Re: [Int-area] IP parcels

Tom Herbert Mon, 20 Dec 2021 16:14:14 -0800

On Mon, Dec 20, 2021 at 3:11 PM Templin (US), Fred L <
fred.l.temp...@boeing.com> wrote:


> Tom, in modern reassembly it is not going to wait for the MSL for all
> fragments
>
> to arrive anymore; either they all get there after a very small
> inter-fragment
>
> delay, or you send an immediate FRAGREP and possibly also a PTB soft error
>
> then quickly declare the reassembly dead if that doesn’t help. And, you
> make
>
> sure to inspect IDs of received fragments before admitting them into the
>
> reassembly cache so you don’t end up caching garbage that will just have to
>
> be discarded later.
>

Fred,

It doesn't matter in the sense that reassembly is a non-working conserving
mechanism.

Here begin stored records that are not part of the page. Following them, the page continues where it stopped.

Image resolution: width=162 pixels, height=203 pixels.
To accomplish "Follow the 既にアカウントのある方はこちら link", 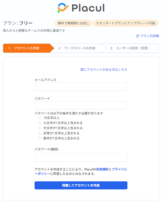I will click(104, 69).
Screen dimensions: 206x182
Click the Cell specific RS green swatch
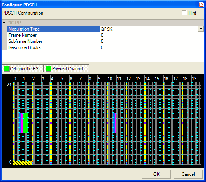(6, 68)
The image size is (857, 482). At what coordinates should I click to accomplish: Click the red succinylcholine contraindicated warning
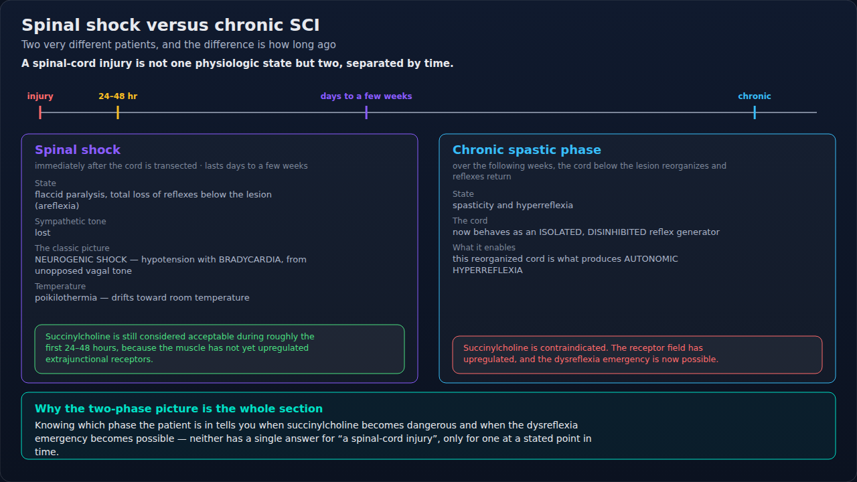pyautogui.click(x=637, y=355)
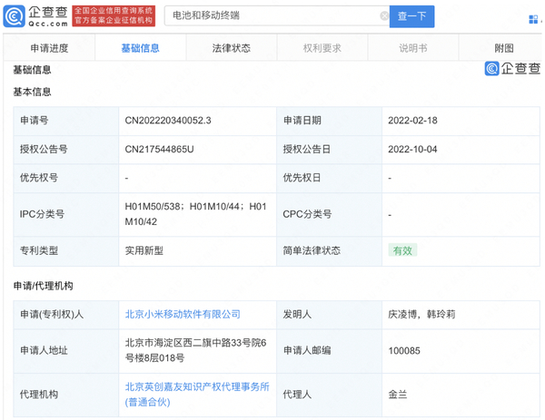Switch to the 法律状态 tab
Viewport: 545px width, 420px height.
coord(231,48)
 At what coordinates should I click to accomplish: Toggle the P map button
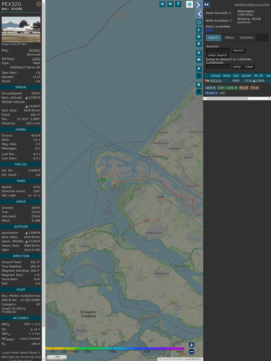tap(199, 69)
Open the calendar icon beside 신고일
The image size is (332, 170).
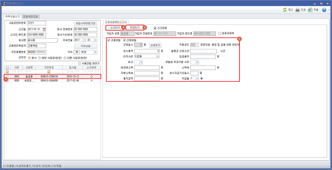(x=44, y=29)
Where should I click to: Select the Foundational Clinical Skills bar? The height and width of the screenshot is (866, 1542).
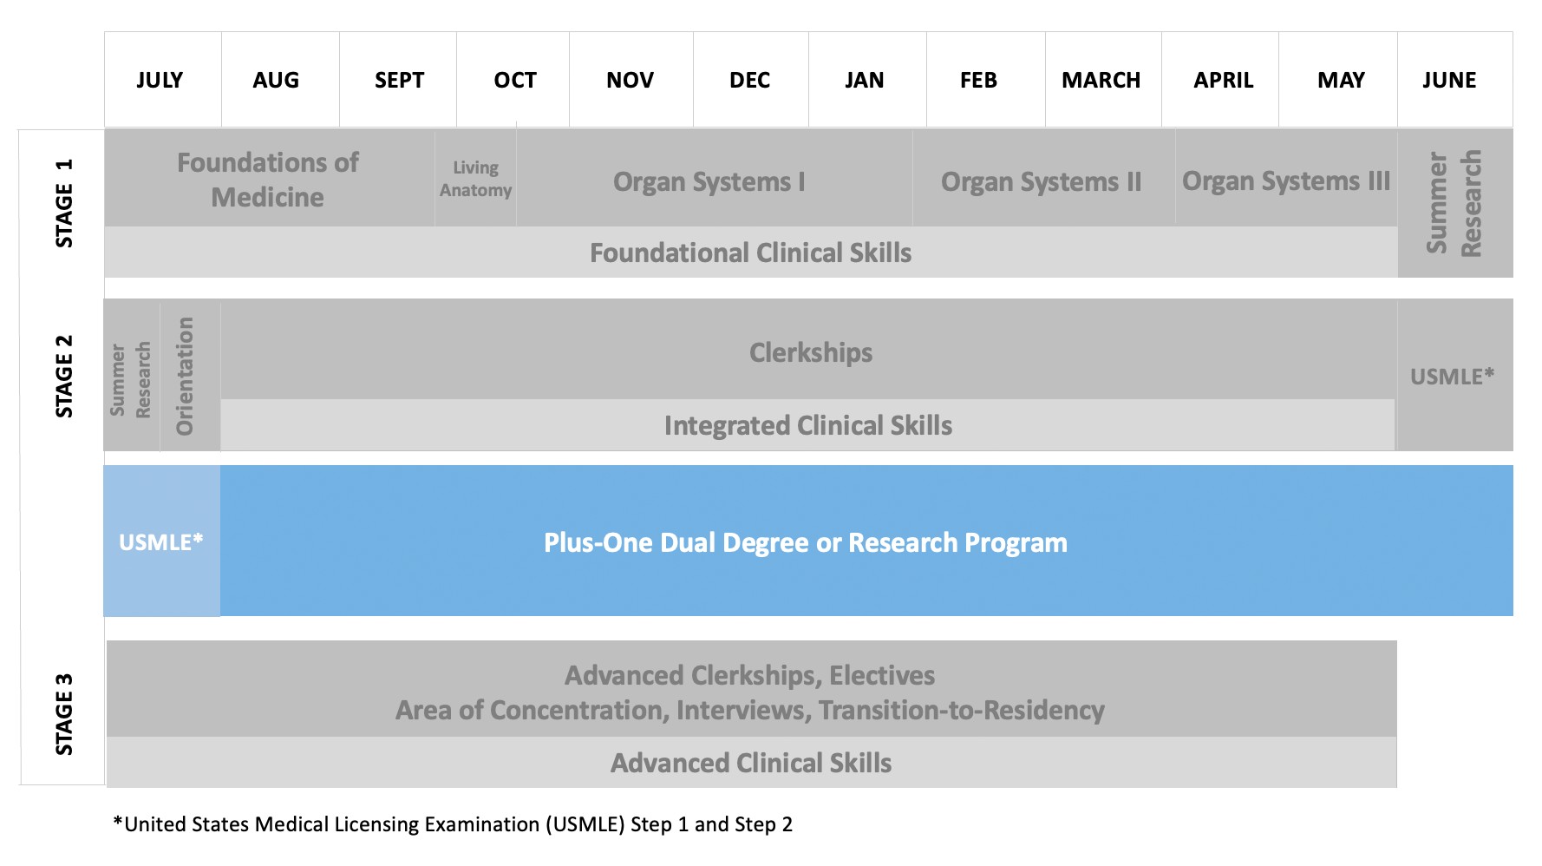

In order to perform reassembly packet fragments need to be held
which means memory will be consumed and since memory is a finite resource
it needs to be managed.  Managing memory means that some policy is needed
when to time out a reassembly or which fragment train to discard under
memory pressure. A network that implements some arbitrary policy can cause
problems on unsuspecting hosts. For instance, there's mechanisms for hosts
to try to guess what the timeout is in a NAT box and send a keepalive
packet before an idle NAT state is evicted. So this is just a guess that
may or may not be right, and in fact there might not even be a NAT in the
path in which case the host is just wasting energy sending keepalives.
Also, the second we introduce a new exhaustible resource in the path that
becomes yet another denial of service vector (consider the case that an
attacker spoofs a whole bunch of IP parcels).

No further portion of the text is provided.